There have been, we are sure, many articles warning of gathering storm clouds over the past two years. Now is perhaps the time to look at the situation from a new perspective.
Lenders made their business decisions to develop and sell self-certification mortgage products. Borrowers would say that they earned £x and the lender would give them £y. Apparently, from 2007 through to early 2010, almost half of new mortgages were granted without verification of the ability to service that loan. Remarkable business in remarkable times some may say.
While the mortgage market may well yet ban such products, the providers’ more relaxed approach to lending could have a long term effect for professionals and those who insure them. Or will it?
One key difference now is that repossessions are less than half of what they were in the 1990s. The Mortgage Rescue Scheme has helped only about 980 homes since January 2009. In stark contrast in the first 9 months of 2010, 28,400 homes were repossessed.
Another factor is the remarkably low cost of money for those who already have mortgages and those who can obtain finance from lenders (as distinct from the very tricky position first time buyers are in. Unless they happen to have deposits of 30 or 40 per cent of the purchase price – hard when the average property is now 4.5 times income). Conversely, loan to value ratios eased in October 2010 with first time buyers borrowing 80 per cent of value, up from 76 per cent in September 2010.
Mortgages have therefore been fundamentally easier to service (so long as one has not found oneself without an income).
Sale and rent back deals now enable borrowers to clear debts but keep a roof over their families’ heads as tenants. This may be part of the increased understanding that lenders now have with their customers (and their desire not to see the property market collapse through the floor and damage their overall book of security). It may also be because judges have apparently been told that repossession should no longer be their first route to satisfy a lender.

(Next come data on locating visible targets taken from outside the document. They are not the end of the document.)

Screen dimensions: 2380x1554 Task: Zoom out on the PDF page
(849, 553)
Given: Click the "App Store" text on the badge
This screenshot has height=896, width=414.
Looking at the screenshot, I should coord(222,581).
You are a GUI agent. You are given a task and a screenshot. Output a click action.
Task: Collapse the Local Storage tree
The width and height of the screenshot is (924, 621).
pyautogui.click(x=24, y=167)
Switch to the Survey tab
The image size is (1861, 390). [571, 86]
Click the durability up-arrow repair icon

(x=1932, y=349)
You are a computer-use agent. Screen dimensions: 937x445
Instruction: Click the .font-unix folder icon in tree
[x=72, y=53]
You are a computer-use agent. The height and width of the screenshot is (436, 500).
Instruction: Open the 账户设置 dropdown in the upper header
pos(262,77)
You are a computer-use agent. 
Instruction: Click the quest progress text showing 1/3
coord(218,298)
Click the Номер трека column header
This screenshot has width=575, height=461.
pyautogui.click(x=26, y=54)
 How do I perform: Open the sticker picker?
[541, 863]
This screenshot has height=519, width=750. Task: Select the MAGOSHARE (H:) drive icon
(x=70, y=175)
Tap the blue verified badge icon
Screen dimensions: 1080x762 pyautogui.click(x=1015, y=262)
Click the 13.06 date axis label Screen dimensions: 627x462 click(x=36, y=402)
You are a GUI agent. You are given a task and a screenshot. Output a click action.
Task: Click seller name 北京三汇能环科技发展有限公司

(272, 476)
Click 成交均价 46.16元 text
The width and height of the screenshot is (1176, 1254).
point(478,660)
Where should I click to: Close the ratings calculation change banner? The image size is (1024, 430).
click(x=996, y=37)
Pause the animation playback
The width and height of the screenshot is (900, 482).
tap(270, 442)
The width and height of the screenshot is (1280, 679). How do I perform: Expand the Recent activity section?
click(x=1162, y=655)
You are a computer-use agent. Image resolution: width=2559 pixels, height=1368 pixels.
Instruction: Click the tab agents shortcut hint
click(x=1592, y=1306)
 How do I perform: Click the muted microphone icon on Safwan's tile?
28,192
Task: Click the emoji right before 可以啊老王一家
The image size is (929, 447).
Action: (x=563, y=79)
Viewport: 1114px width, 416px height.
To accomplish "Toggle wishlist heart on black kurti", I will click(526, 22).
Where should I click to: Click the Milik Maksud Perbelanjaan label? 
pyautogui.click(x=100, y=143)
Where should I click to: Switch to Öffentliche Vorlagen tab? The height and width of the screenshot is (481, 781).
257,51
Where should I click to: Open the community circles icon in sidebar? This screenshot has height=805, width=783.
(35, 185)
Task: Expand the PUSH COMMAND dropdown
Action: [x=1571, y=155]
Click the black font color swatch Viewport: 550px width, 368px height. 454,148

The downside, easily spotted in that apparent generosity and compassion from the courts, is that one then stores up the inevitable. Consider the impact if the Bank of England raises the base rate to deal with the higher than expected inflation figures revealed in December 2010, in contrast to the pay restraint in the private sector and the insecurity in the public sector.
Gross mortgage lending was down 9 per cent in October 2010 compared with October 2009. The Council of Mortgage Lenders described the market as ” subdued”.
There were 46,000 loans in October 2010 (October 2009 was boosted by accelerated transactions to take advantage of the Stamp Duty holiday).
Interestingly, first time buyers are taking repayment rather than interest only products. Only 7 per cent went for interest only in October 2010, compared with 30 per cent in October 2007.
An age of apparent prudence (a word the previous occupier of No 10 used to use) may now be here, combined with austerity measures taken by families either voluntarily or due to circumstances in which they found themselves – sometimes with no time to plan – which may well defer the influx of claims.
It is however reputed that some lenders are investing time and money in asking law firms to assist them in identifying transactions that the lender decided to enter into. This may lead to allegations against professionals (but presumably, with no admissions or concessions of breach and contributory negligence by the lender).
Sooner or later, a claim will be made which would need a judgment on whether or not the lender was responsible for the predicament in which it finds itself.
The long range forecast is therefore that this storm will come. Whether it results in a vast number of new claims depends on how prudent the lenders consider their business was in recent years.